-- start of Provided data --
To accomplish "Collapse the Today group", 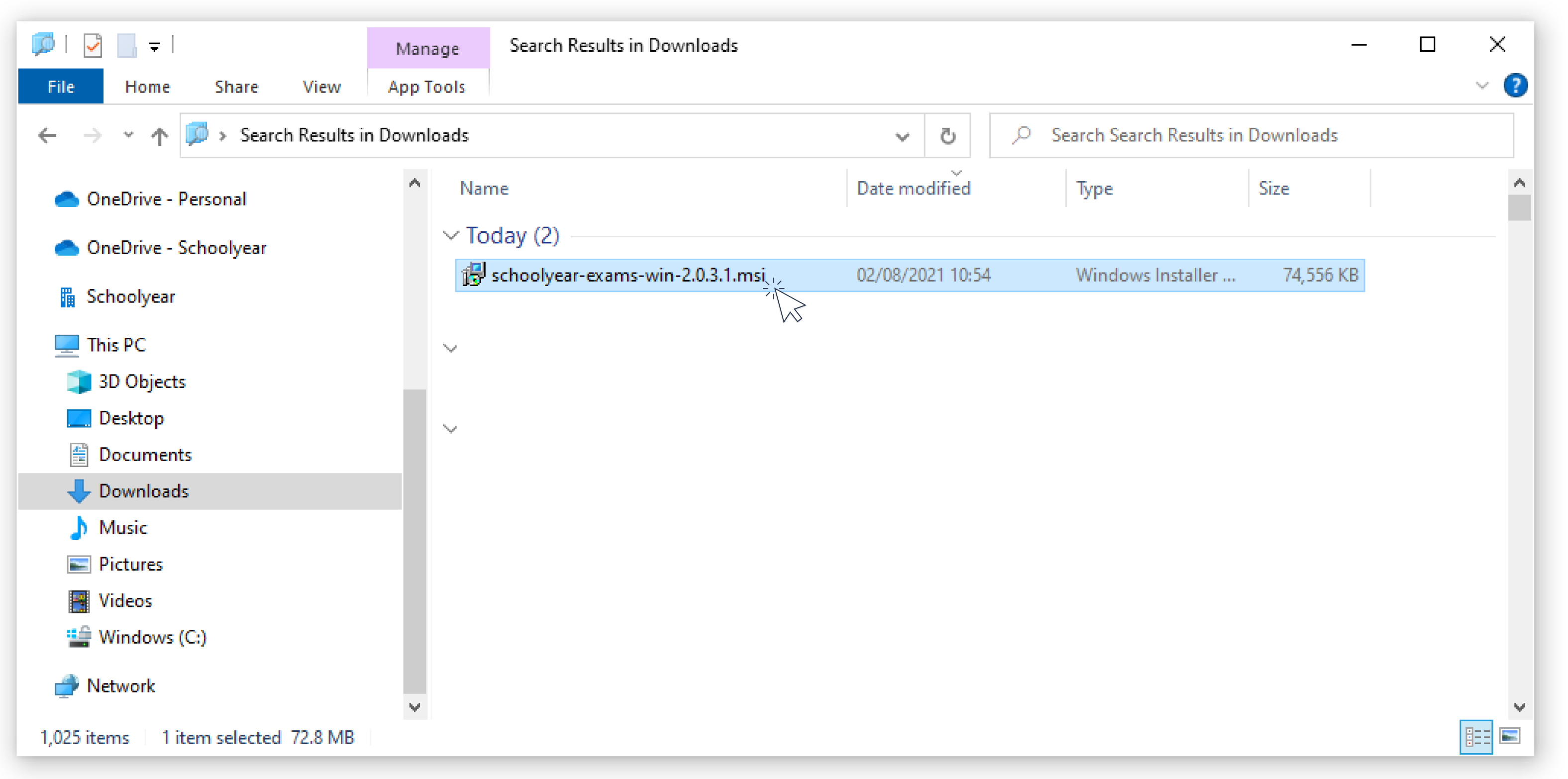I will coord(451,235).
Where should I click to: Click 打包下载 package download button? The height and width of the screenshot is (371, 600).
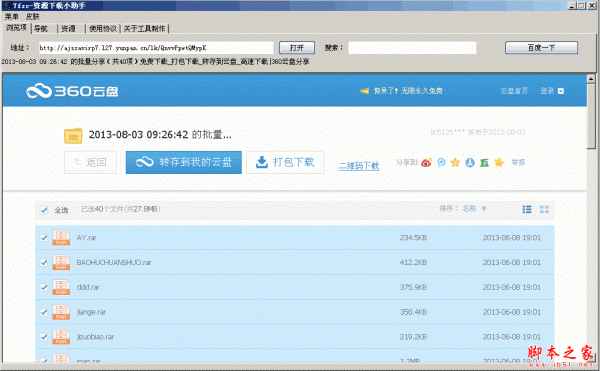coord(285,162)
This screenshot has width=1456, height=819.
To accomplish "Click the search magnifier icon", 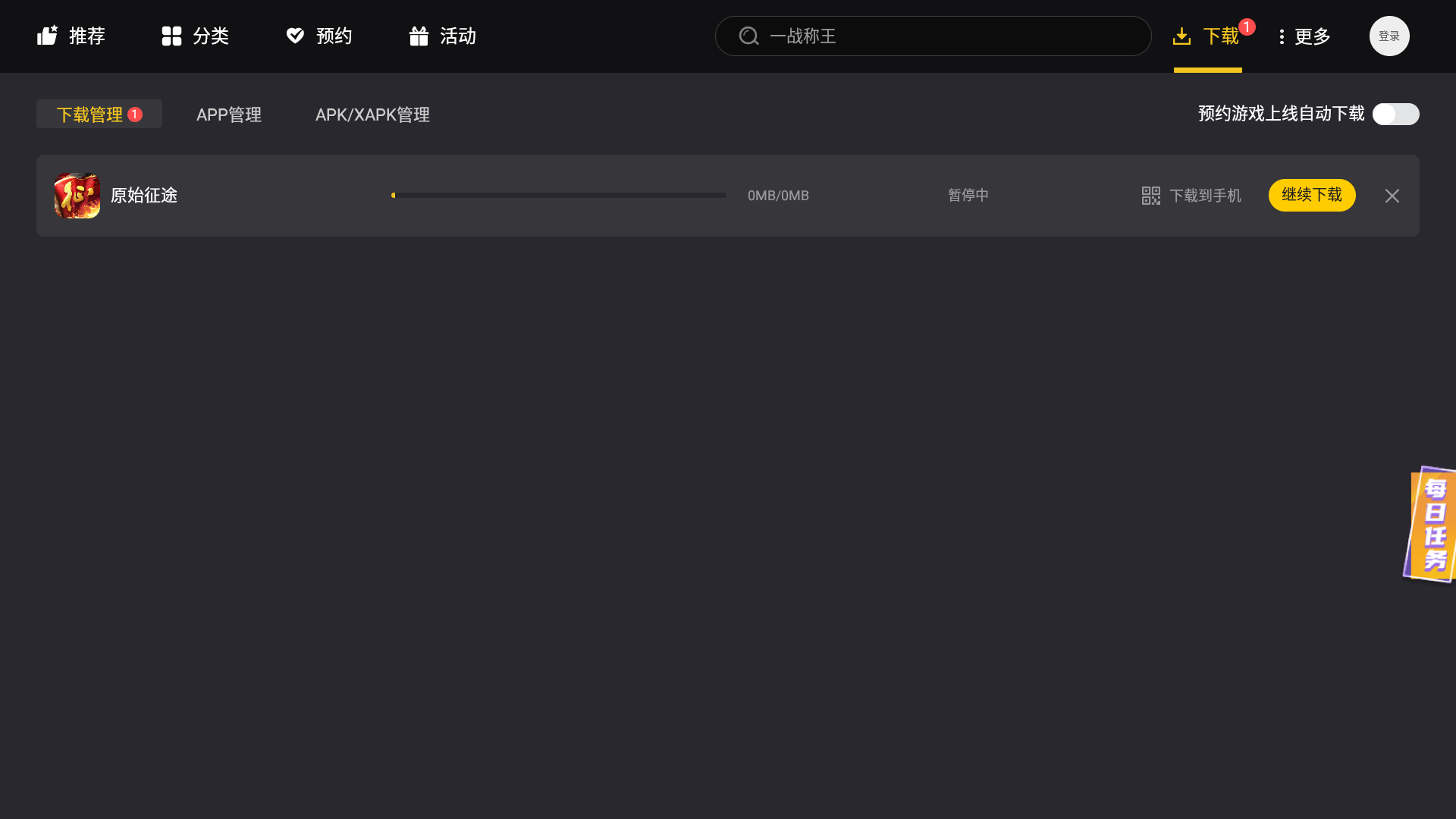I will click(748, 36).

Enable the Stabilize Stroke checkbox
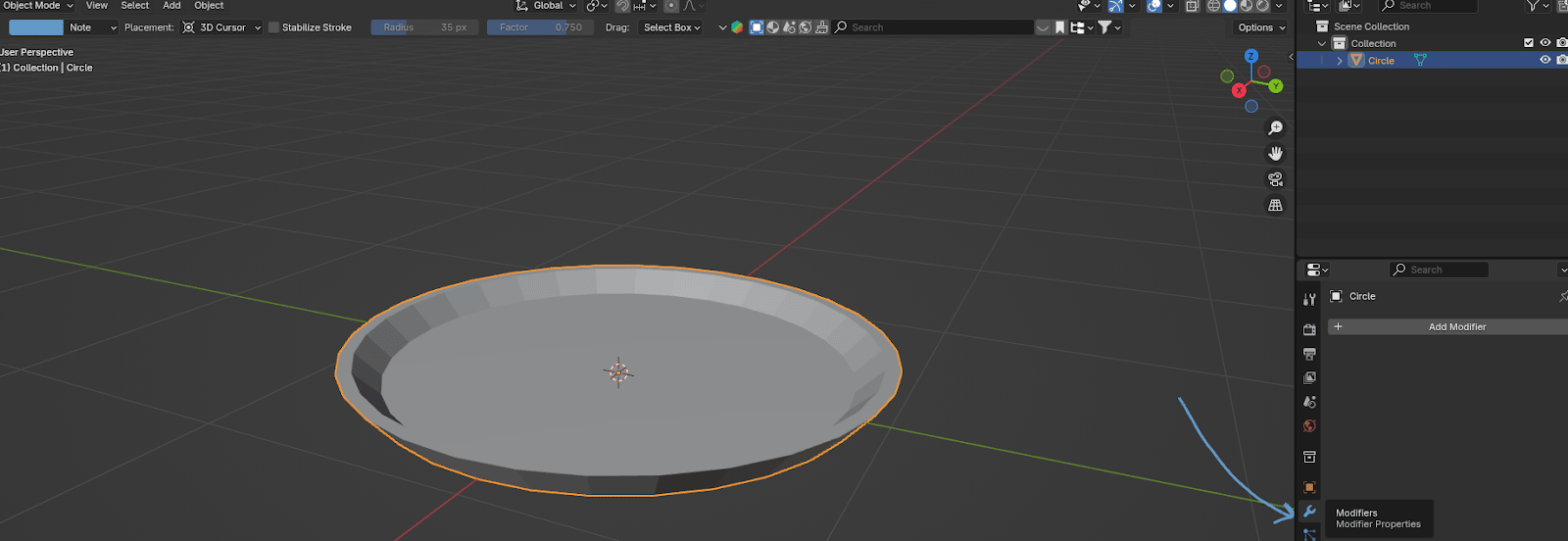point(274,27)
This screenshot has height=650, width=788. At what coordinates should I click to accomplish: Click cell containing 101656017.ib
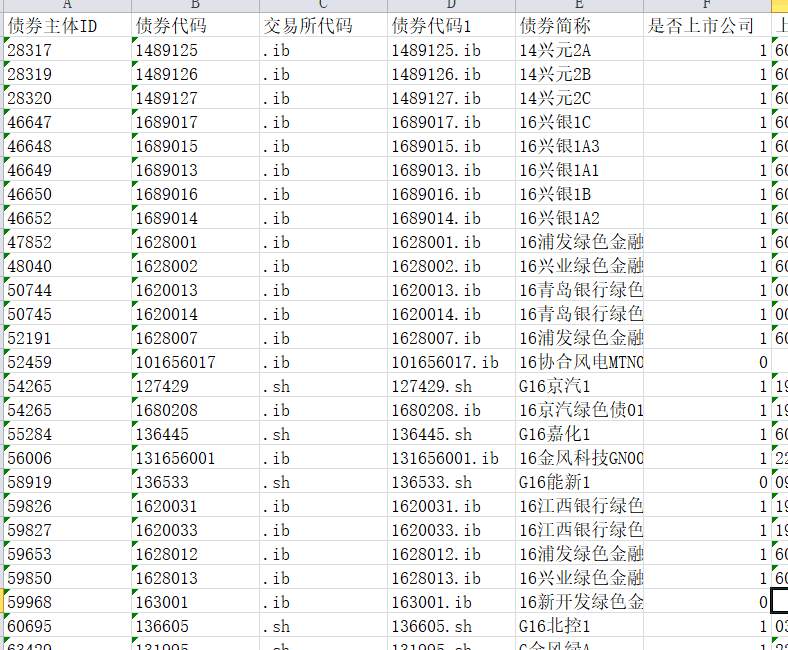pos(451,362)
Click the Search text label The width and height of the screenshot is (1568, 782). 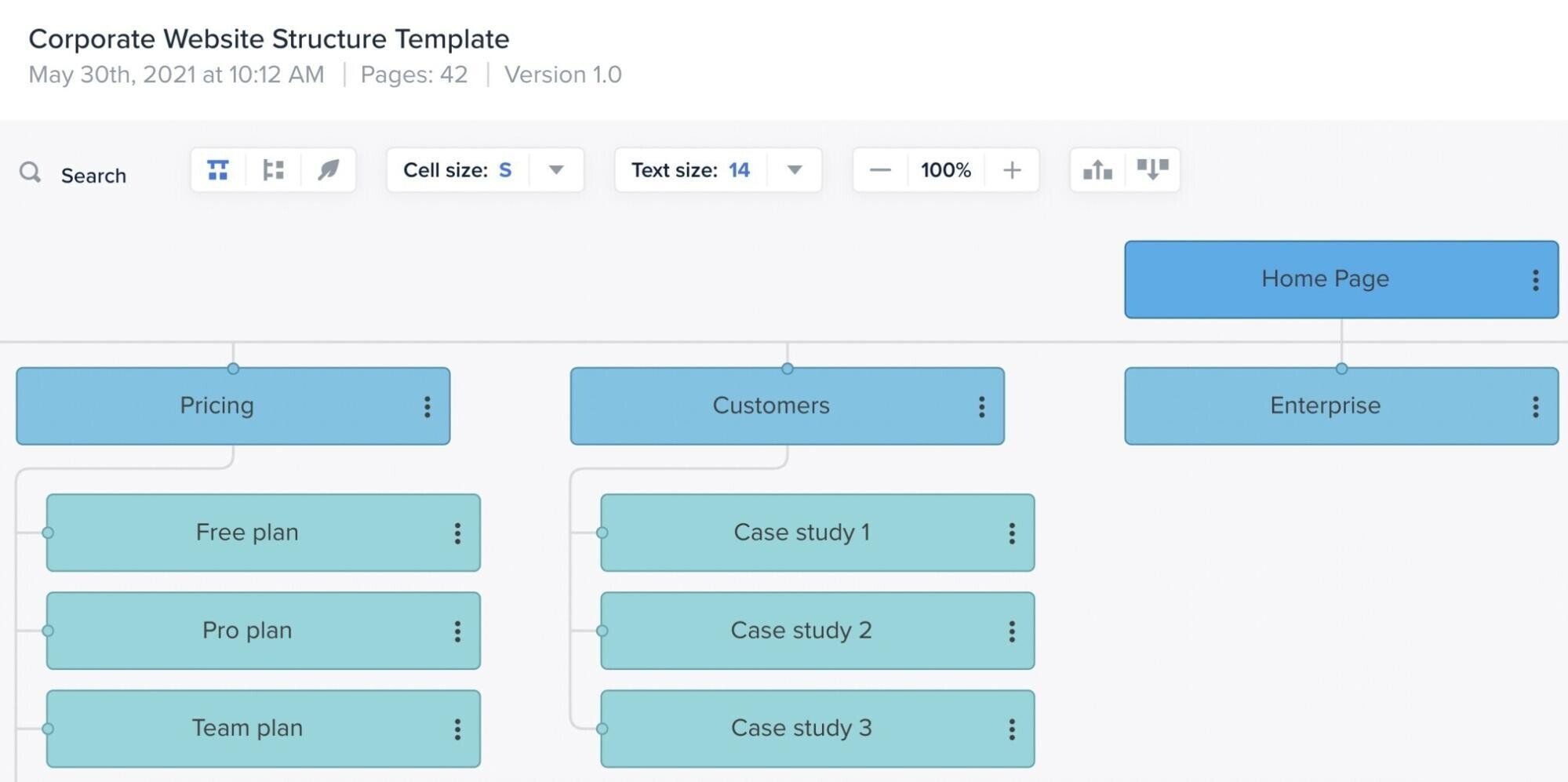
-- end of Provided data --
Directive:
Please render the data from the line containing "This screenshot has height=650, width=788." through the end of the data as a JSON list of strings, one string per line, with blank lines and pictures left out.

Exercise answer:
[
  "This screenshot has height=650, width=788. At what coordinates should I click to accomplish: Click cell containing 101656017.ib",
  "pos(451,362)",
  "Click the Search text label The width and height of the screenshot is (1568, 782). "
]